The Shape of Water

When I went out to see this movie, the independent cinema that was showing it had dedicated space on their packed marquee to bill it as “GUILLERMO DEL TORO’S THE SHAPE OF WATER.” Guillermo del Toro’s. No the other movie had its creator highlighted. People had lined up outside half an hour early to see Guillermo del Toro’s The Shape of Water, the latest movie Guillermo del Toro wanted to make for us.

Historically, I have not given one hoot about what most mainstream critics might think about Guillermo del Toro movies. I care about what the people who love Guillermo del Toro’s movies think. The outsiders, the weirdos, the women, the people of color, the Others. Guillermo del Toro’s people. The people like himself, who love genre, who have found themselves in fantasy when no other story seemed to represent them. The community for whom he made The Shape of Water, a movie where the heroes are a mute woman, a black woman, an older gay man, a [redacted for spoilers but they are also Other], and a fish-man. Here it is, the outsider movie of the year, from our Guillermo.

And god, it’s beautiful. It’s green, everything, everything is green, a deep grotto emerald. It’s 1961, and it’s underwater, and I am living. The Shape of Water is a floating midcentury jewelry box, a fairytale for the people who always fall in love with the monster. This is the movie for anyone who has looked at what is being called monstrous and seen the extraordinary, seen something startling and misunderstood and lonely, something beautiful. Something attractive. Attractive. I love a work where the very fact of the characters’ eroticism is a daring act. It’s like Robert Rauschenberg putting his bed on an art gallery wall.

Alexandre Desplat’s score is gliding and bell-like and wonderful. The production design we have swooned over already, but just to re-emphasize: swoon. Octavia Spencer is as warm a presence as ever. Sally Hawkins is luminous as light on water. Richard Jenkins sounds exactly like a 1960s radio narrator, and if the man ever wants a change of pace he should absolutely record me some audio books. The three of them are just lovely with each other. At one point I almost thought it may be too cute, but no, no why would we ever set a quota on sweetness and charm. In this world? In our own or here, where Michael Shannon’s character is ever too ready to be gruesome and cruel.
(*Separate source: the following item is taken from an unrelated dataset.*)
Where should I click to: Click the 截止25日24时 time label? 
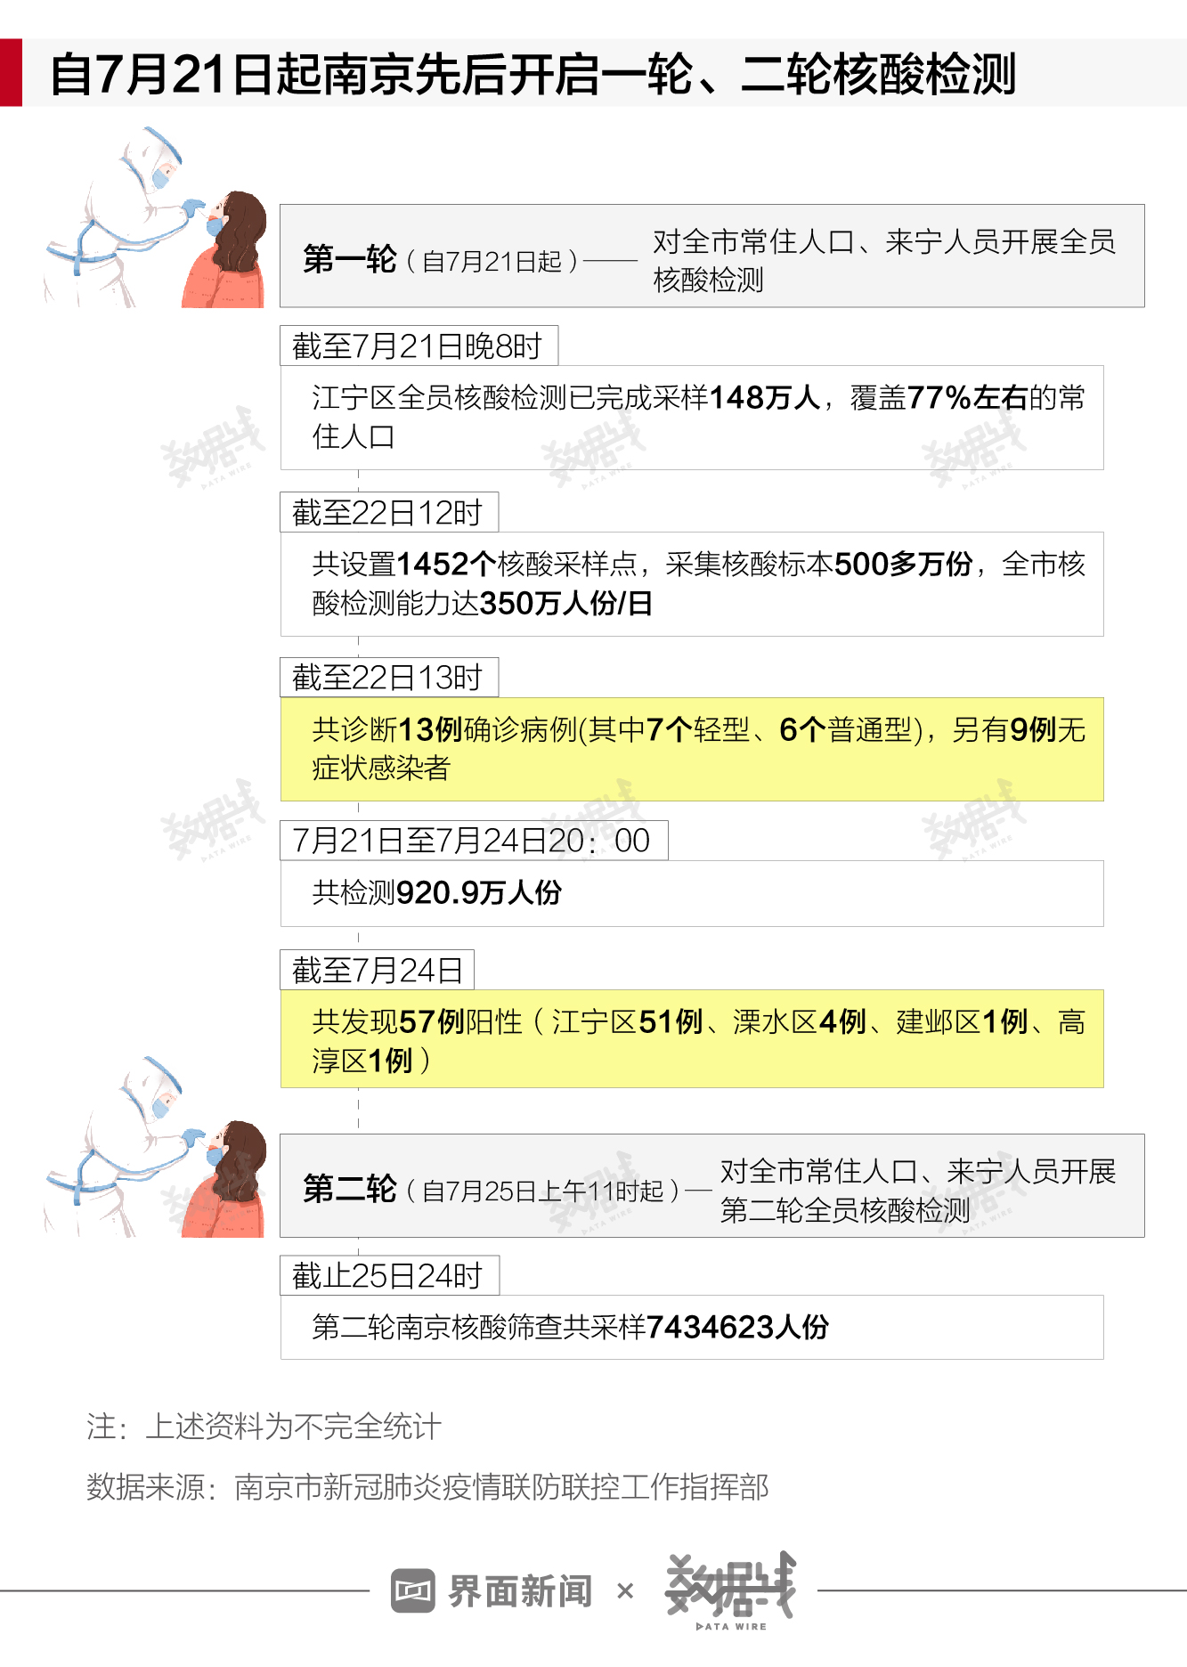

The politics of Guillermo del Toro’s movie, and of Guillermo del Toro, are boldly drawn. On empathy and humanity and not being an abusive dick, and also I feel like—forgive—an undercurrent of environmentalism. In how the amphibious man was taken from the water, and the mission is to return him to it. Also all the green. All that deep, beautiful green.

The water has never looked so inviting.